Black Friday
The giant ranch house was two storeys, plus converted attic. The previous owner had apparently gone bust in the midst of a grand refurbishment project. The exterior mixed new glazing and a marble porch with areas further along where windows were boarded and foundations laid for an unbuilt extension.
The front door was on the latch and Ryan stepped in purposefully, knowing that people are less suspicious when someone looks like they know where they’re heading.
There might have been people in any of the rooms, but all the noise came out of an open-plan kitchen diner. It was a no-expense-spared German job, but wires hung through holes where the ceiling lights should be.
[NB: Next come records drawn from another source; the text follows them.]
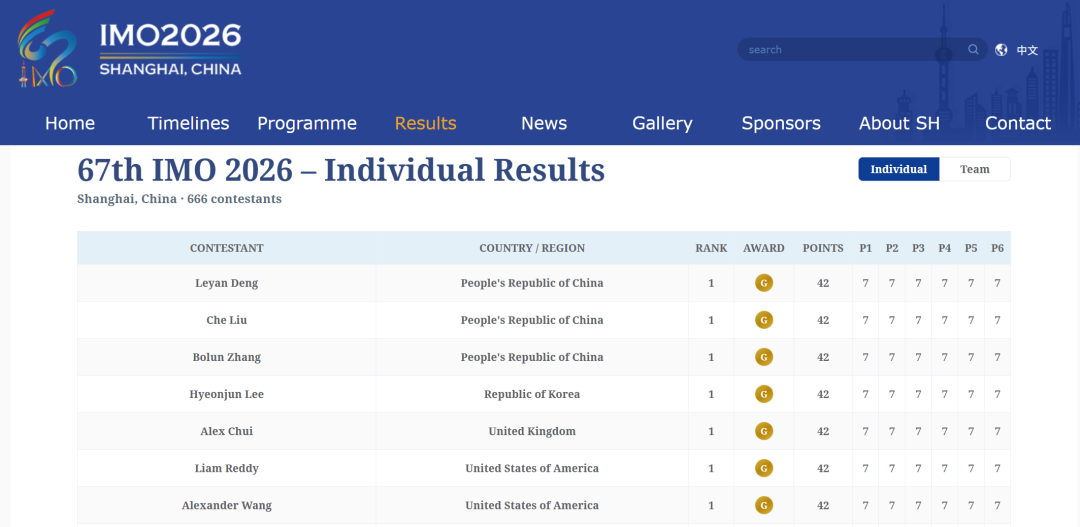The height and width of the screenshot is (527, 1080).
Task: Sort by POINTS column header
Action: [x=823, y=248]
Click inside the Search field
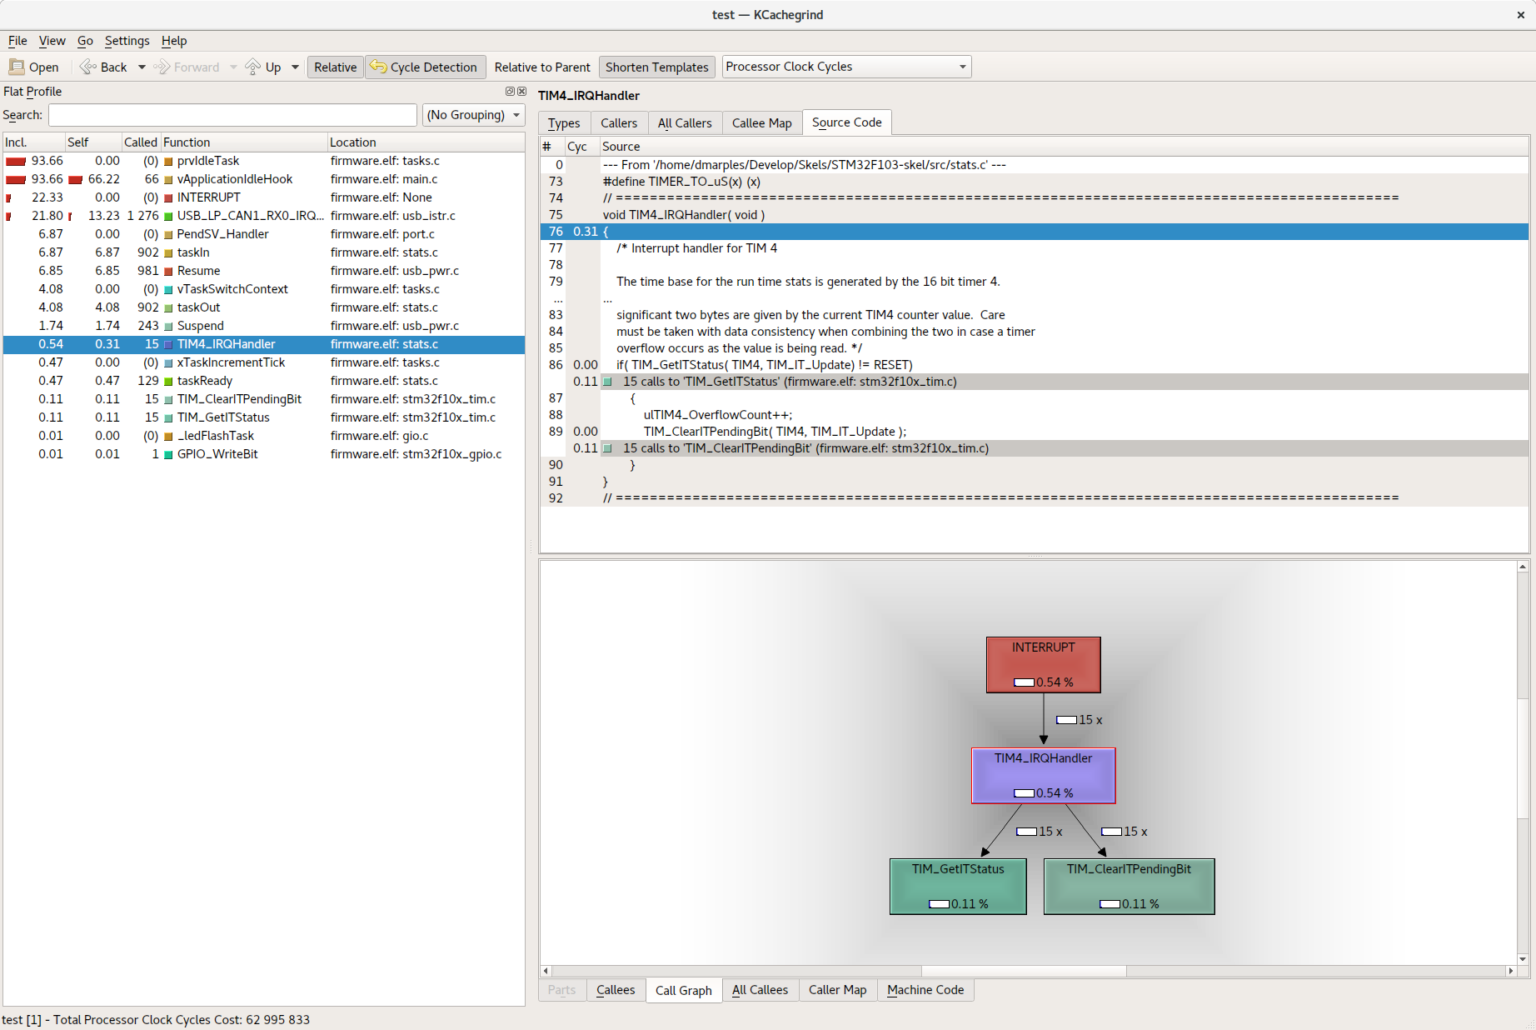The height and width of the screenshot is (1030, 1536). click(232, 115)
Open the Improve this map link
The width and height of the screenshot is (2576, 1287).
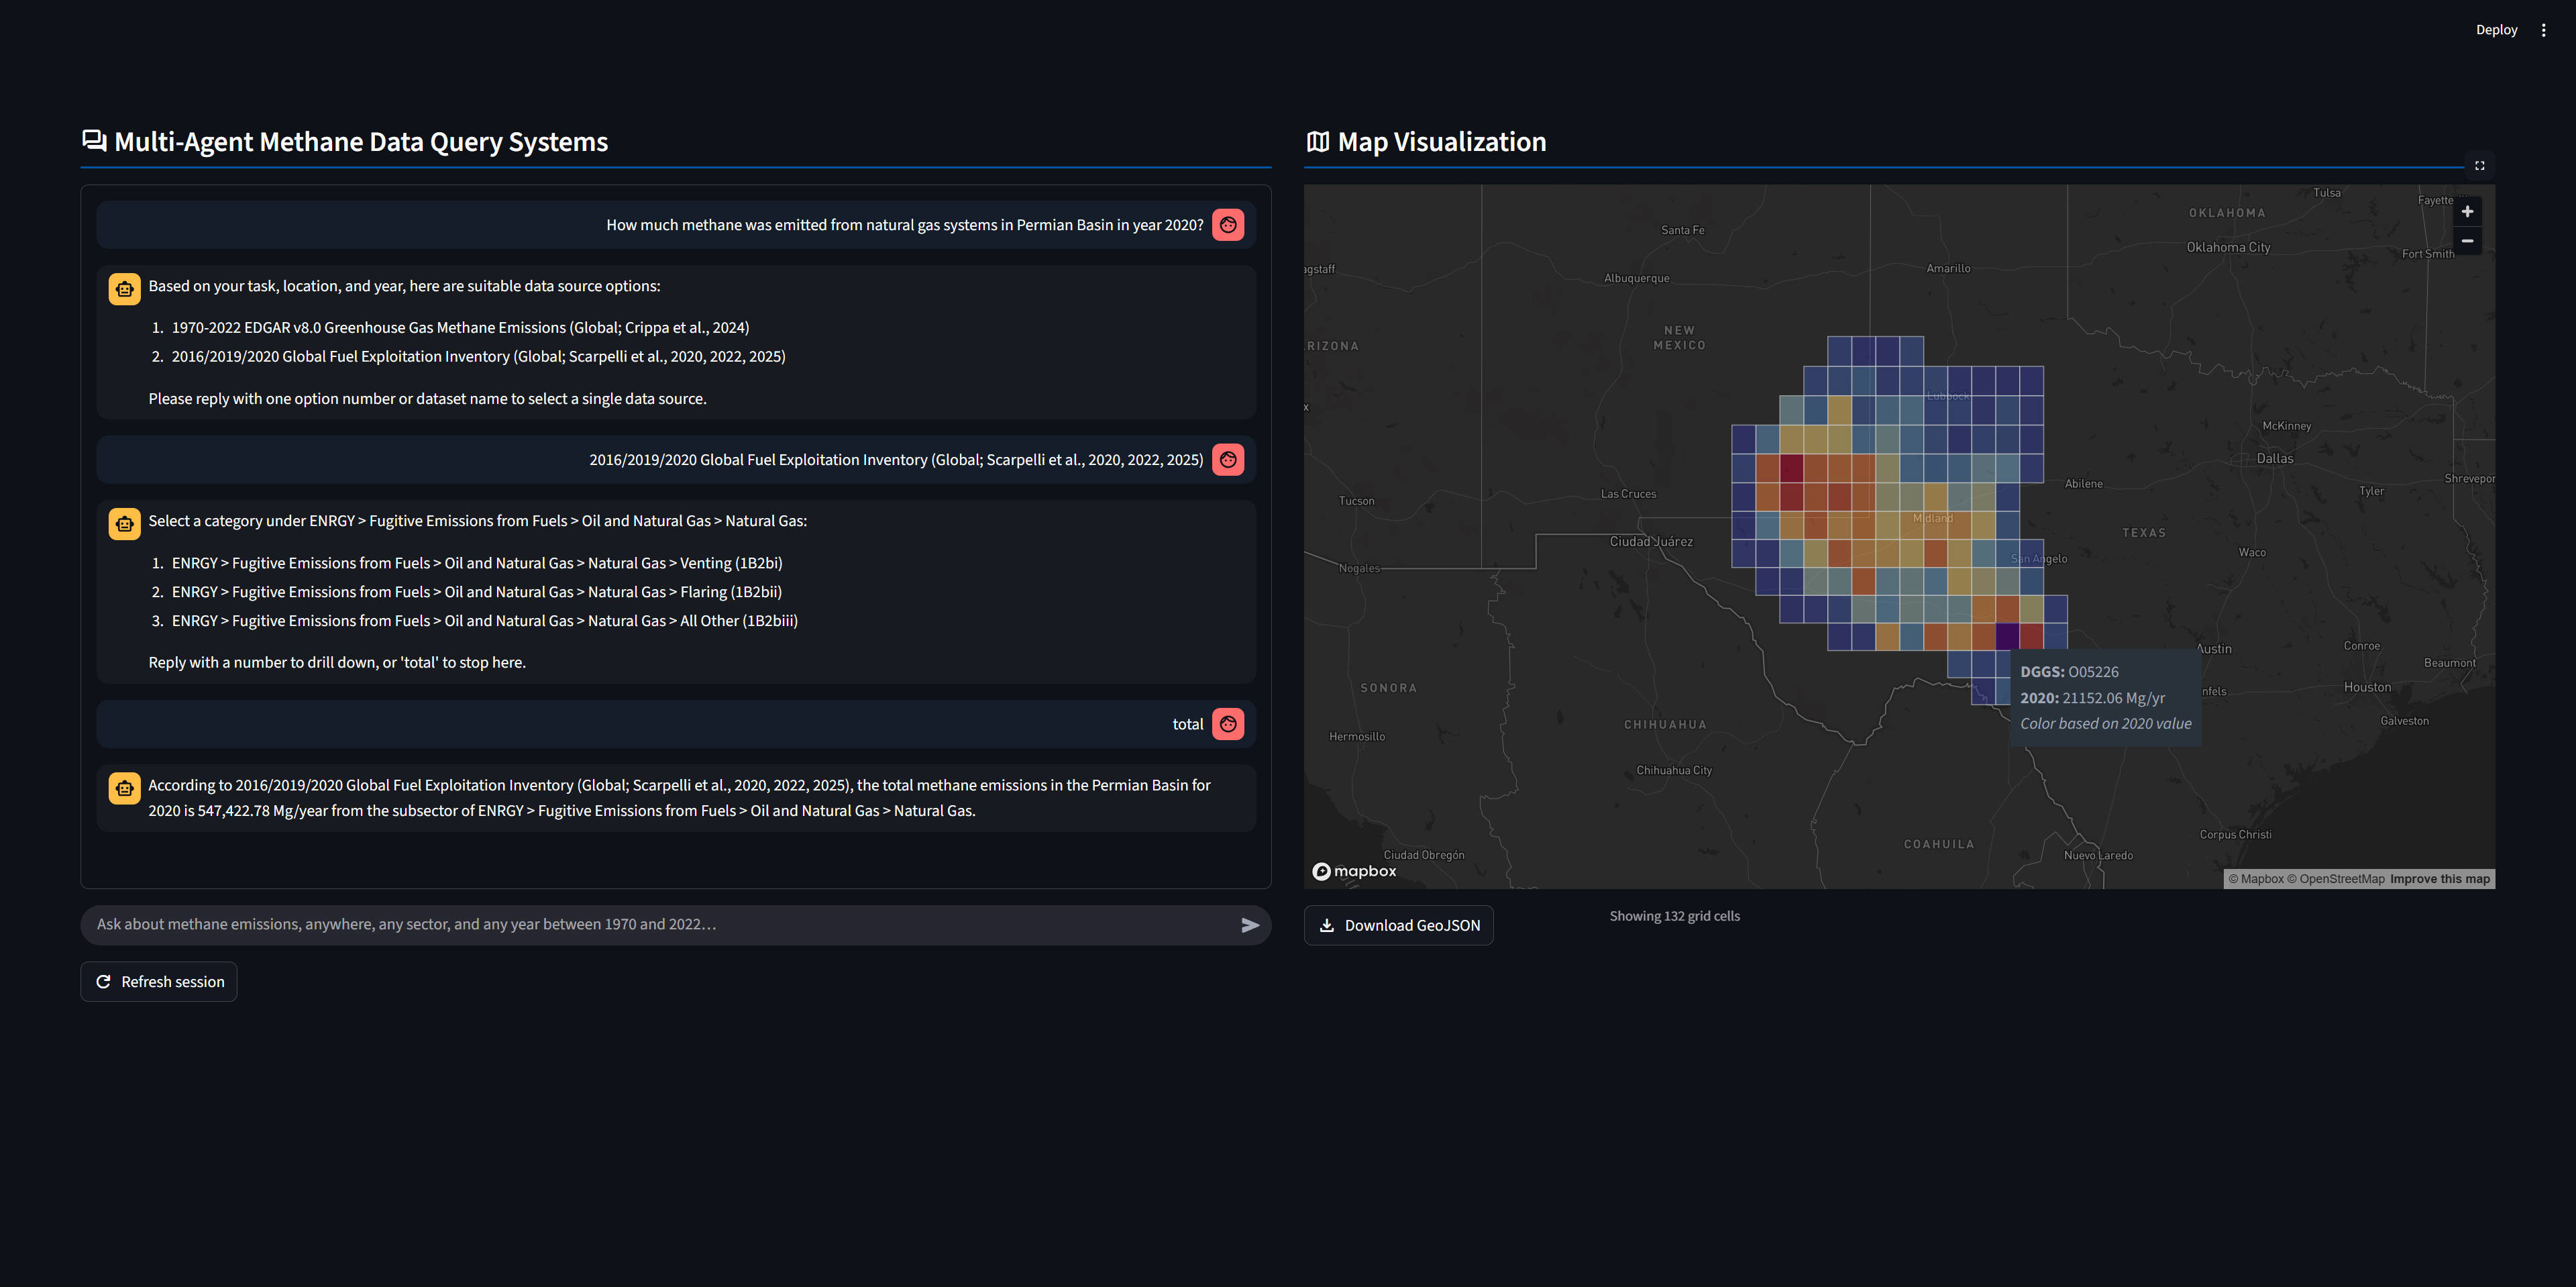[2439, 879]
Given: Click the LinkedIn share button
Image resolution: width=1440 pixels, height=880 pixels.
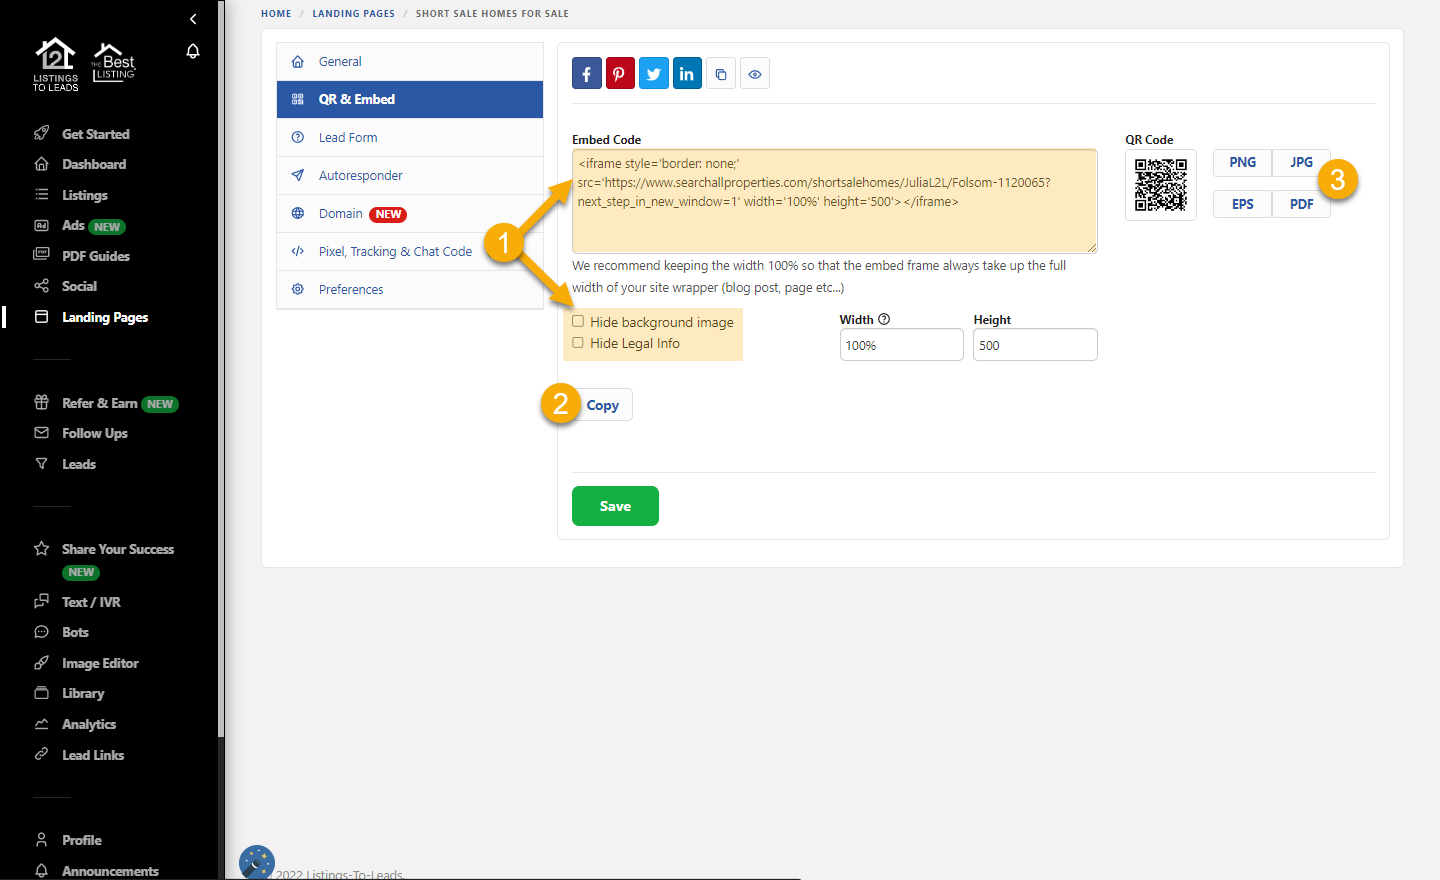Looking at the screenshot, I should tap(687, 74).
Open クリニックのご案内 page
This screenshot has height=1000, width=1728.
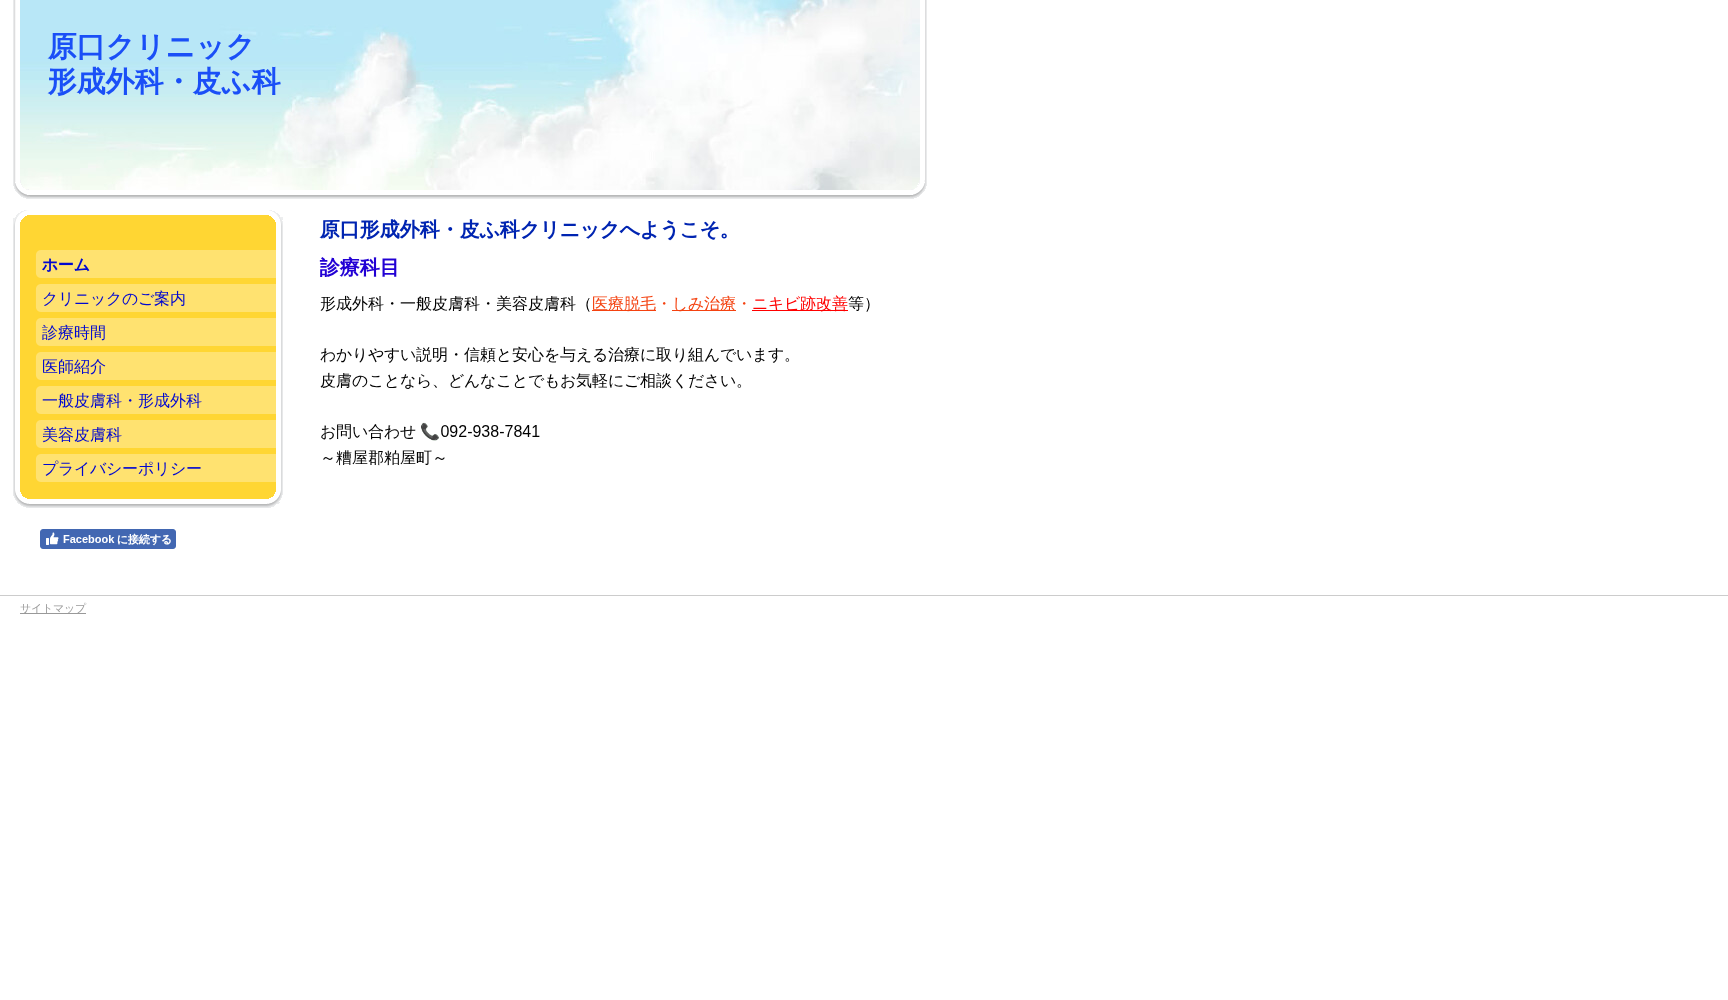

While a $4,000 Swedish-made oven sat by the sliding doors cased in polystyrene, a lively crowd surrounded a veiled teenager who grabbed pieces of chicken from a bucket of marinade and threw them on to a line of disposable charcoal barbecue trays.
‘Ryan,’ Elbaz said, coming out of some sort of cupboard under spiral stairs leading up to the first floor. ‘Did Mumin not ask you to stay in the mobile home?’
It came across more like a straight question than a rebuke, and Ryan had his excuse ready.
‘My dad always takes years in the shower. Flying so long and not eating properly has done my stomach in.’
Elbaz laughed. He didn’t seem like the arrogant man who’d flown out of the Kremlin with them a day and a half earlier. Ryan figured that the change was down to growing confidence as IDoJ’s operation drew nearer to completion.
‘Toilet’s across the hall,’ Elbaz said. ‘Do you go everywhere with your father?’
Ryan nodded. ‘My mother died when I was a baby. Since then we’ve come as a package.’
‘And people don’t suspect you’re a smuggler when you’ve got the kids in tow,’ Elbaz added.
‘We’ve got out of a few tight spots like that,’ Ryan agreed, before pointing at the toilet door. ‘Do you mind?’
‘Better in there than out here,’ Elbaz joked.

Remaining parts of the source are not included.